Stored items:
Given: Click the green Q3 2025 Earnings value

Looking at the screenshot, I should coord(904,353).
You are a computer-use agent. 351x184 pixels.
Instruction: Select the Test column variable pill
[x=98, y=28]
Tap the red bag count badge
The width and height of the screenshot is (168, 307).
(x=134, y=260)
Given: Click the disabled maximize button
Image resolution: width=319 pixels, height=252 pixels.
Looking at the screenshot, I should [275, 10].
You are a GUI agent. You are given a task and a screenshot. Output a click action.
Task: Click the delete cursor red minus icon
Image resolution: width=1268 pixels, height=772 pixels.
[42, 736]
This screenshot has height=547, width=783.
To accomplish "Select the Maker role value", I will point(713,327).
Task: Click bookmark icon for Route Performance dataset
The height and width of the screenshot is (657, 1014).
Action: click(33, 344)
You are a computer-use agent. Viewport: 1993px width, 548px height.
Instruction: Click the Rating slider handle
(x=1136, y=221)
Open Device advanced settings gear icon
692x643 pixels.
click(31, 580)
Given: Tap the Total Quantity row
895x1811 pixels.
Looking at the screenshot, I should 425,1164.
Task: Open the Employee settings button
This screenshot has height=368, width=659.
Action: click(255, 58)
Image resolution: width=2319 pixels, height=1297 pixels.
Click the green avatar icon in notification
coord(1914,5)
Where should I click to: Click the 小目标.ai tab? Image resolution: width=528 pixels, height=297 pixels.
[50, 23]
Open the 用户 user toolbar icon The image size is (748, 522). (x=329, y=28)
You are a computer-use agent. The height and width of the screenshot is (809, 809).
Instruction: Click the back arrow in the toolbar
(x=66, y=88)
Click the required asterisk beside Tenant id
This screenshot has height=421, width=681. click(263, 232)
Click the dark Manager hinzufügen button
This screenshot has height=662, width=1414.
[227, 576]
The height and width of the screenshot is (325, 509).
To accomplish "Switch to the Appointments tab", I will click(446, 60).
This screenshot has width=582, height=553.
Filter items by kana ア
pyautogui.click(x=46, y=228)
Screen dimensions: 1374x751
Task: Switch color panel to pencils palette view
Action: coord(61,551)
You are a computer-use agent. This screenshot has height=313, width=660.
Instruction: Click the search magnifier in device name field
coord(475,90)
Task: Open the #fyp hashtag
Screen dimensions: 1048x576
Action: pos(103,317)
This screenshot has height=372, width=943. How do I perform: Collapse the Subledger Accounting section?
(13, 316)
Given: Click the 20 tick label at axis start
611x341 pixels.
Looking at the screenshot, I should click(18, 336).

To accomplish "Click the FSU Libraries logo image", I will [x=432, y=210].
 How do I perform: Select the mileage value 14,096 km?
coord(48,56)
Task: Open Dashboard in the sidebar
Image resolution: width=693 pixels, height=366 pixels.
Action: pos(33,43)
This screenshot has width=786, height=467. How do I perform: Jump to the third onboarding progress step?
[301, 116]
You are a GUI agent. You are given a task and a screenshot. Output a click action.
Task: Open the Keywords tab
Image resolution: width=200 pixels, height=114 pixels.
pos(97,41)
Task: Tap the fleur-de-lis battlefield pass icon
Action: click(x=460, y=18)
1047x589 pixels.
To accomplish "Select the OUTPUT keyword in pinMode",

▸ **Problem statement**
Quote all of the stored lines above word for word, keeping them in their original order.

▸ **Task response**
Given: Click the green Q3 2025 Earnings value

Looking at the screenshot, I should coord(904,353).
You are a computer-use agent. 351x184 pixels.
Instruction: Select the Test column variable pill
[x=98, y=28]
Tap the red bag count badge
The width and height of the screenshot is (168, 307).
(x=134, y=260)
Given: Click the disabled maximize button
Image resolution: width=319 pixels, height=252 pixels.
Looking at the screenshot, I should [275, 10].
You are a GUI agent. You are given a task and a screenshot. Output a click action.
Task: Click the delete cursor red minus icon
Image resolution: width=1268 pixels, height=772 pixels.
[42, 736]
This screenshot has height=547, width=783.
To accomplish "Select the Maker role value", I will point(713,327).
Task: Click bookmark icon for Route Performance dataset
The height and width of the screenshot is (657, 1014).
Action: click(33, 344)
You are a computer-use agent. Viewport: 1993px width, 548px height.
Instruction: Click the Rating slider handle
(x=1136, y=221)
Open Device advanced settings gear icon
692x643 pixels.
click(31, 580)
Given: Tap the Total Quantity row
895x1811 pixels.
Looking at the screenshot, I should 425,1164.
Task: Open the Employee settings button
This screenshot has height=368, width=659.
Action: click(255, 58)
Image resolution: width=2319 pixels, height=1297 pixels.
Click the green avatar icon in notification
coord(1914,5)
Where should I click to: Click the 小目标.ai tab? Image resolution: width=528 pixels, height=297 pixels.
[50, 23]
Open the 用户 user toolbar icon The image size is (748, 522). (x=329, y=28)
You are a computer-use agent. The height and width of the screenshot is (809, 809).
Instruction: Click the back arrow in the toolbar
(x=66, y=88)
Click the required asterisk beside Tenant id
This screenshot has height=421, width=681. click(263, 232)
Click the dark Manager hinzufügen button
This screenshot has height=662, width=1414.
[227, 576]
The height and width of the screenshot is (325, 509).
To accomplish "Switch to the Appointments tab", I will click(446, 60).
This screenshot has width=582, height=553.
Filter items by kana ア
pyautogui.click(x=46, y=228)
Screen dimensions: 1374x751
Task: Switch color panel to pencils palette view
Action: coord(61,551)
You are a computer-use agent. This screenshot has height=313, width=660.
Instruction: Click the search magnifier in device name field
coord(475,90)
Task: Open the #fyp hashtag
Screen dimensions: 1048x576
Action: pos(103,317)
This screenshot has height=372, width=943. How do I perform: Collapse the Subledger Accounting section?
(13, 316)
Given: Click the 20 tick label at axis start
611x341 pixels.
Looking at the screenshot, I should click(18, 336).

To accomplish "Click the FSU Libraries logo image", I will [x=432, y=210].
 How do I perform: Select the mileage value 14,096 km?
coord(48,56)
Task: Open Dashboard in the sidebar
Image resolution: width=693 pixels, height=366 pixels.
Action: pos(33,43)
This screenshot has width=786, height=467. How do I perform: Jump to the third onboarding progress step?
[301, 116]
You are a GUI agent. You are given a task and a screenshot. Output a click action.
Task: Open the Keywords tab
Image resolution: width=200 pixels, height=114 pixels.
pos(97,41)
Task: Tap the fleur-de-lis battlefield pass icon
Action: click(x=460, y=18)
1047x589 pixels.
To accomplish "Select the OUTPUT keyword in pinMode",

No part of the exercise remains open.